Justice-Seeking: The importance of having and being a friend.
Saying the memory verse together at suppertime will imprint it on the hearts of your children forever.
Two people are better off than one, for they can help each other succeed. If one person falls, the other can reach out and help. But someone who falls alone is in real trouble. Likewise, two people lying close together can keep each other warm. But how can one be warm alone? A person standing alone can be attacked and defeated, but two can stand back-to-back and conquer. Three are even better, for a triple-braided cord is not easily broken.
We live in a broken world. We need to lead our children to see the injustices in this world—the injustices of poverty, racism, gender inequality, war, exploitation around the world, abuse,, addiction, bullying etc.
We need to see the brokenness, learn about the brokenness, and respond to the brokenness by being an agent of change. Together we must bring the vision of God’s kingdom to those who are hurting.
The Bible is clear that justice is a central part of the shalom of God’s kingdom. The Bible leaves no doubt that Christian lives must be lives of justice. It is the first requirement listed in answer to Micah’s question, “What does the Lord require of you? To act justly and to love mercy and to walk humbly with your God.” (Micah 6:8)
God has decided to use his people (us!) to do His work in this world! What a responsibility and privilege! As parents, grandparents, mentors and teachers, we nurture and disciple young people to take on this ongoing responsibility and to rejoice in the glimpses of the kingdom that they get in this task.
Source material from The Prairie Centre for Christian Education
JUST THE FACTS
How well did you listen to the story?
Q. What must Scooter do each day for Skink?
A. Scooter has to pay Skink “protection money”.
Q. Who was Gummo Primasaurus
A. He was the first mayor of Terrene.
Q. What’s Linda doing in her room?
A. She listening to music and reading poetry.
Q. When her mother requested it, who does Linda go to visit?
A. She visits Granny Gecko.
Q. What’s the first thing Liz does after Linda apologizes?
A. He faints.
This question is meant to help the children develop a biblical understanding of God, who He is and what He does. The "answer" is not meant for parents to read to their children. Rather its purpose is to assist parents in guiding the conversation to this biblical understanding. We encourage you to use an open Bible in this conversation, building biblical literacy and well as a biblical theology.
Isaiah 61: 1,8 “The Spirit of the Sovereign Lord is on me, because the Lord has anointed me to preach good news to the poor. He has sent me to bind up the brokenhearted, to proclaim freedom for the captives and release from darkness for the prisoners . . . For I, the Lord, love justice.”
Micah 6:8 “He has showed you, O man, what is good. And what does the Lord require of you? To act justly and to love mercy and to walk humbly with your God.”

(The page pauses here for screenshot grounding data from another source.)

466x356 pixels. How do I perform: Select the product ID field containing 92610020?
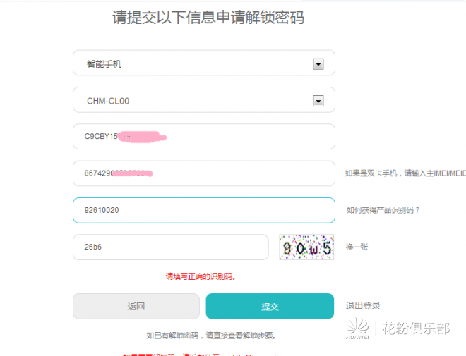click(204, 210)
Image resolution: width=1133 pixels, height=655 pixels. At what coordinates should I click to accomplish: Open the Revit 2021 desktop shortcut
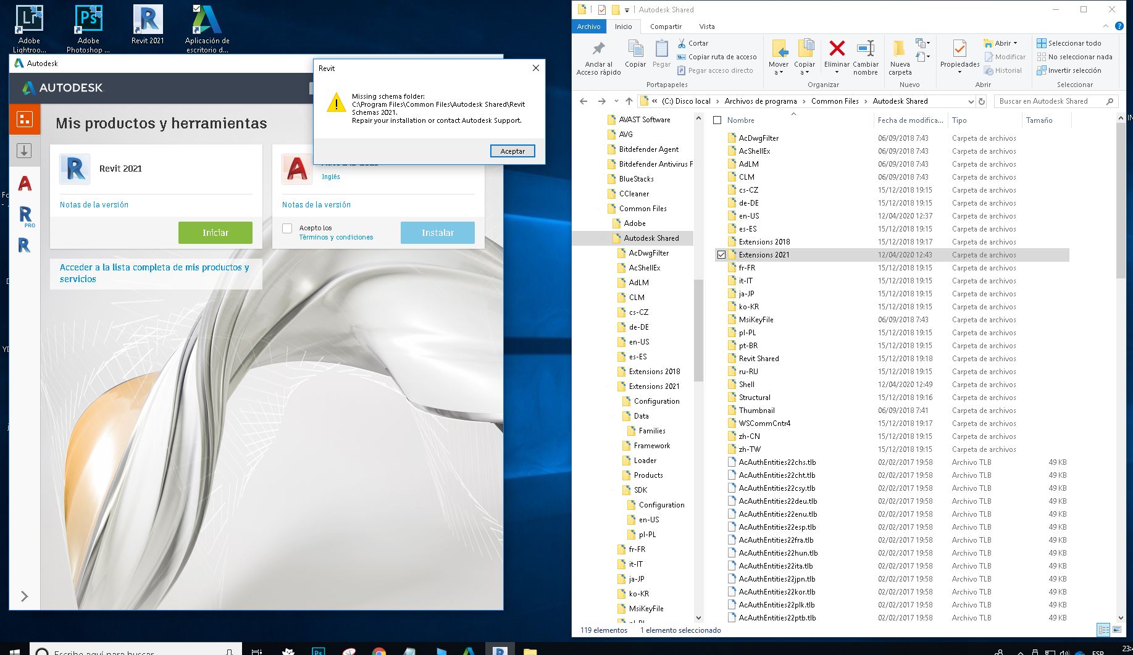pyautogui.click(x=148, y=25)
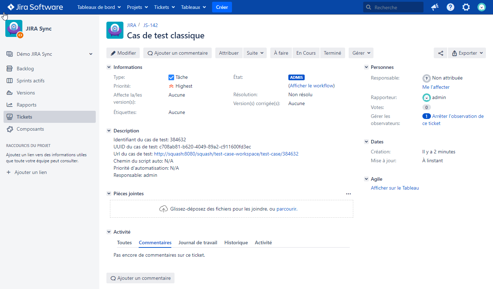Click the user avatar in the top bar
This screenshot has width=493, height=289.
coord(482,7)
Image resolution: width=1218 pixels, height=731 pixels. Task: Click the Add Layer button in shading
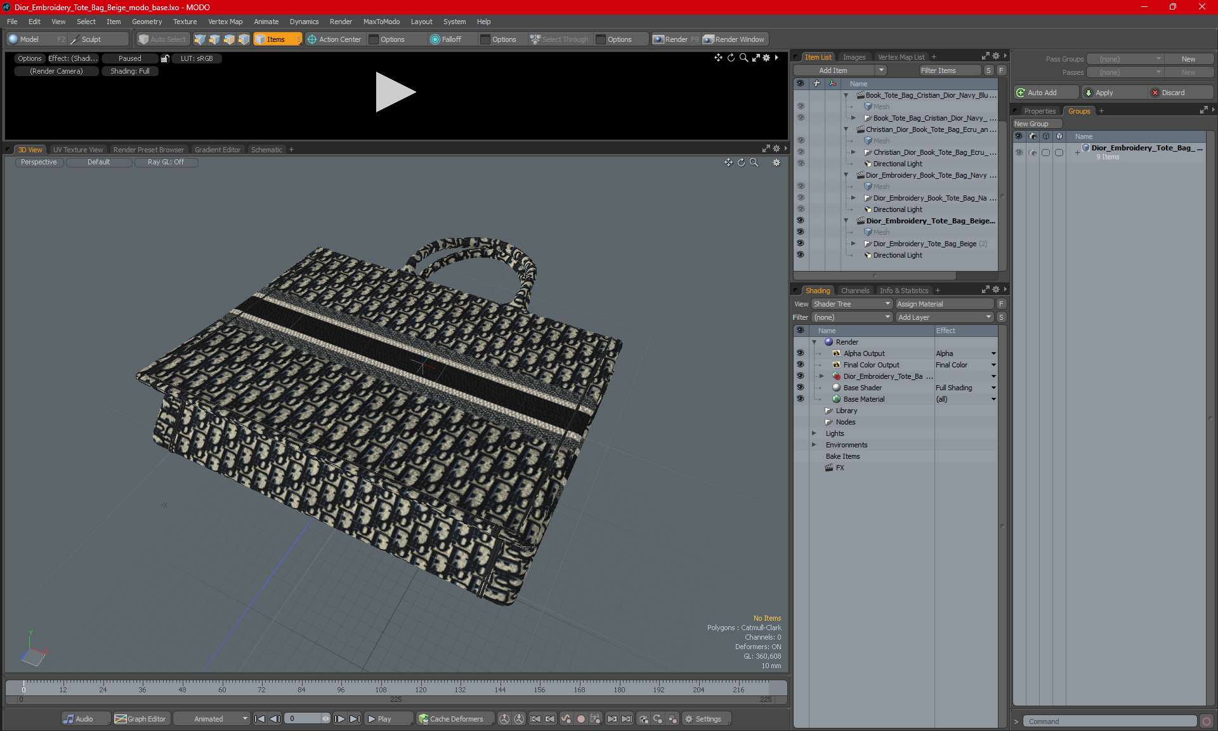pyautogui.click(x=943, y=316)
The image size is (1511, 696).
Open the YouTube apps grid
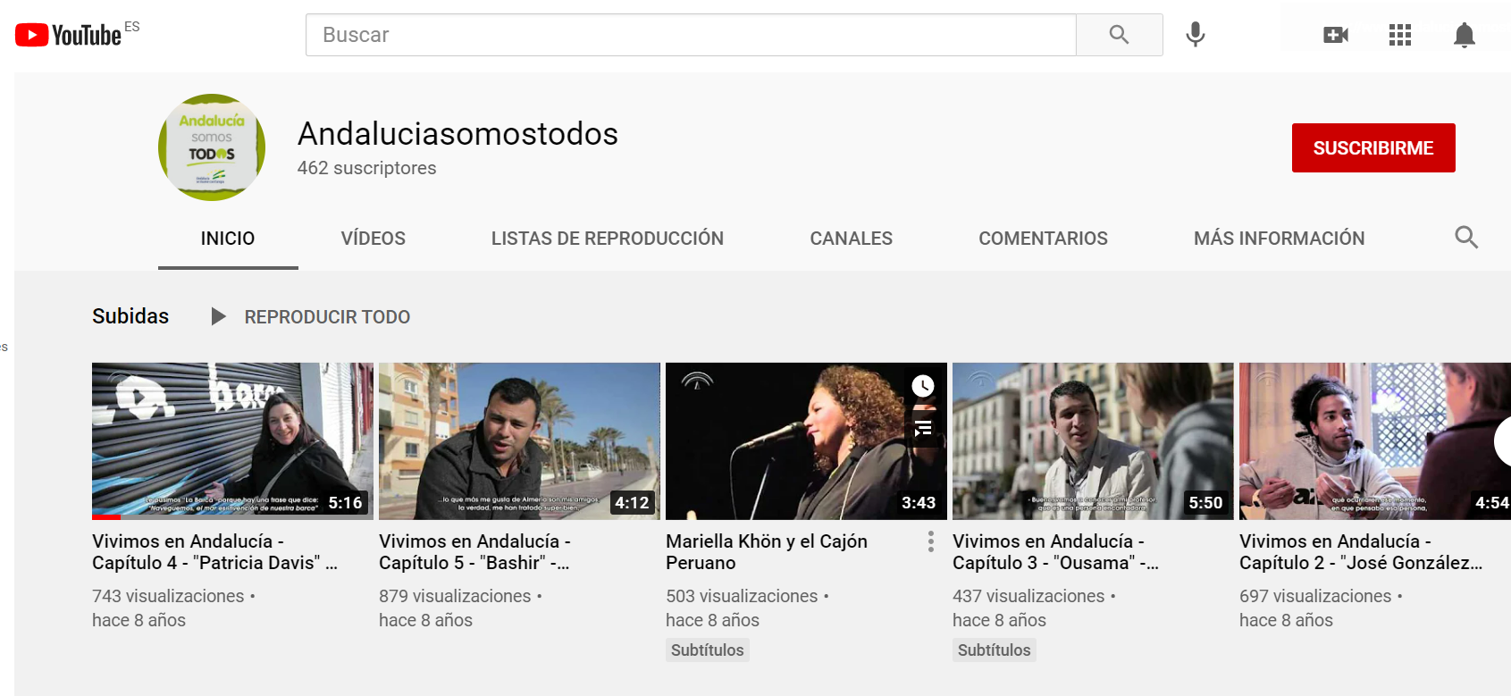(1399, 35)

How can we be justice seekers in our daily lives at school, at home and in our regular activities?
For young people, one way is to choose a cause that they can be passionate about and volunteer. Maybe it's through church or through the community. Perhaps it's a volunteer activity in which the whole family can participate.
Next, in school, encourage your children to advocate for themselves and for those who need help. Developing empathy is an important skill to work at.
At home, help each other use words in positive ways to build up and not break down. Call each other out when the dialogue becomes hurtful.